The phone calls had to carried out in secret; although Kristin’s parents new about her friendship with Michael, she told BuzzFeed News that he kept it on the down-low. Said Kristin, “He was afraid that if he told his parents about me, they would tell him he can’t talk to strangers online.” (And, I mean, if they had, that would have been fair; this particular story ended in the best possible way, but online safety is no joke, especially for kids.)

But they continued chatting and talking — and when they were in high school, they started saying “I love you” whenever one of them signed off. Kristin, who by that point had developed romantic feelings for Michael, was the one who took the next step: She asked him, “Do you really mean that about me?” The answer was yes, and the two began long-distance dating.
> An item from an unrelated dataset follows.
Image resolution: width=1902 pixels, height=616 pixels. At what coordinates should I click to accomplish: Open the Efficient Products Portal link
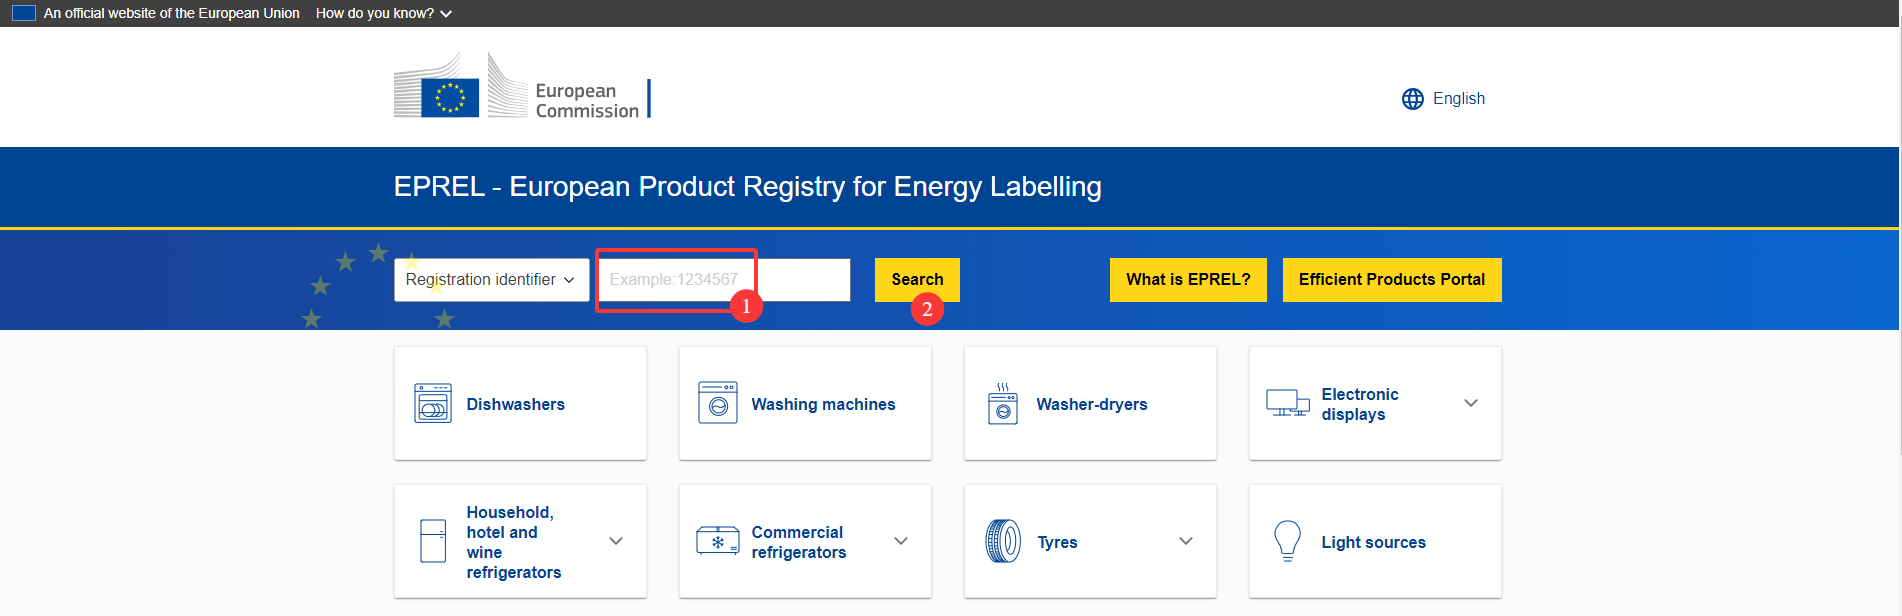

When Michael was 17, he applied for and was accepted to Hendrix College, a liberal arts college near Little Rock, putting himself and Kristin in the same city for the first time. They had their first real-life meeting at a restaurant in the area (Kristin wisely brought her mother with her), and the sparks were as bright in person as they had been online. They continued dating — and in 2014, they got engaged. They married not too long after that, and, well… the rest as they say, is lovely, romantic history.

Never let it be said that online relationships aren’t real. They absolutely are, and they can result in wonderful, wonderful things.

What’s clear from stories like Kristin and Michael’s is that the internet has changed how we make, development, and maintain relationships with other people, whether we’re talking about friendships or romantic relationships. While it’s true that some researchers don’t think it’s possible to build “real” relationships out of online ones — according to a 2007 study out of Sheffield Hallam University, for instance, online communities and social networks allow people to have contact with hundreds of “friends” only about five of those “friends” are considered actual friends — plenty of other research shows that online relationships matter just as much to many people as offline ones do.

For example, a 2017 study out of the University of California, Irvine found that, although parents often worry that teenagers spend too much time online and not enough time offline, the digital behaviors in which many teens engage “serve the same purpose and encompass the same core qualities as face-to-face relationships,” according to Science Daily. What’s more, Pew Research Center data from 2015 shows that many teens prefer to make friends online, rather than offline. (Typically, they do so through social media and online gameplay — and given that Neopets is sort of a combination of those two means of connection... well, you do the math.) And, as writer Jazmine Hughes put it in a piece published by the New York Times in 2015:

“The web provides a space where the normal barriers to friendship — namely, the confusion about the appropriate way to start one — don’t apply. Online, you can choose to opt in — friend, follow, favorite — any person that [piques] your interest, because of your pre-existing knowledge, again gleaned from the internet of their interests. The web doesn’t preclude people from making IRL friends. It actually makes it easier.”

Indeed, what even the studies which say you can’t make friends online do support is that being able to meet in person will definitely help strengthen a relationship — whether you originally met online or offline. In the Sheffield Hallam University study, the participants had met fully 90 percent of the contacts they thought of as close friends in real life. Said study author Dr. Will Reader to The Guardian, “People see face-to-face contact as being absolutely imperative in forming close friendships.” He added, “What social network sites can do is decrease the cost of maintaining and forming these social networks because we can post information to multiple people.”

As Kristin and Michael’s story demonstrates — and as do the countless friendships and relationships that so many others have, as well (including yours truly — I met the fella I eventually married online) — you absolutely can make important and lasting connections with others on the internet. That’s what’s so great about it: It puts literally an entire world’s worth of potential friends at your fingertips.